Catching and Bagging 6-foot Rattlesnake

Just because you invite a rattlesnake to enjoy the warmth of your living room, that doesn’t mean it won’t try to bite you, especially if it’s a big, tough western diamondback as pugnacious as one nicknamed “Samson.”

It’s not easy to measure a snake of this size, but this one is easily 6 feet long, quite likely a few inches more, and as big around in the middle as a strong man’s forearm. A rough weight on the snake — using an angler’s scale with the snake inside a wooden crate — put it just under 9 pounds.

While western Oklahoma is best known for its rattlesnake festivals, the venomous vipers can be found statewide, from the prairies to rocky, forested ridges.

With colder than normal temperatures this March, snakes were later coming out of their hibernation, but they are out now — as are the snake hunters who are especially interested in rattlesnakes.

Fitzer lifted the snake from its box inside his home and it curled at the end of his handler’s hook, as if it could make a defensive strike from an impossible midair perch.

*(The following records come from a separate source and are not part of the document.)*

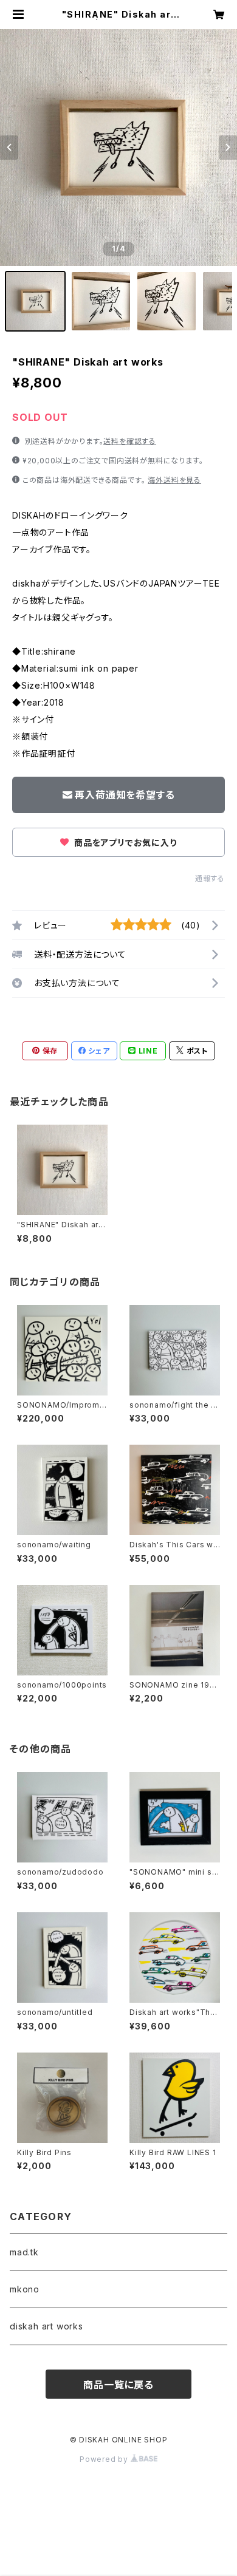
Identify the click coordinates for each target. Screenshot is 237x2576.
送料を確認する (129, 441)
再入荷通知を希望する (124, 795)
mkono (25, 2289)
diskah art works (46, 2326)
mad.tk (24, 2252)
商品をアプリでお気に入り (124, 842)
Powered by (105, 2459)
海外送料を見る (174, 480)
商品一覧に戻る (118, 2385)
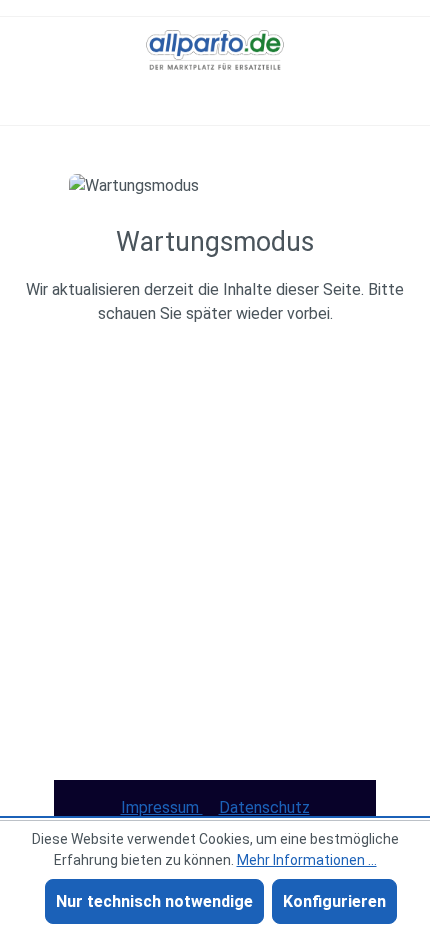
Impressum (162, 807)
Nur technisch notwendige (154, 901)
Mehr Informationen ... (307, 860)
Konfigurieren (334, 901)
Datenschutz (264, 807)
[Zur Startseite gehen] (215, 50)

Later, it showed it could do just that.

That’s why I think I’ve decided on calling him Samson. He’s just so strong; I’ve never seen a western diamondback with this kind of power and strength. Just look at him. You can learn things handling a snake like this, Fitzer said. Normally a snake this size, they’ll stretch out more. They’re just so long and heavy they have a hard time holding themselves up like he does.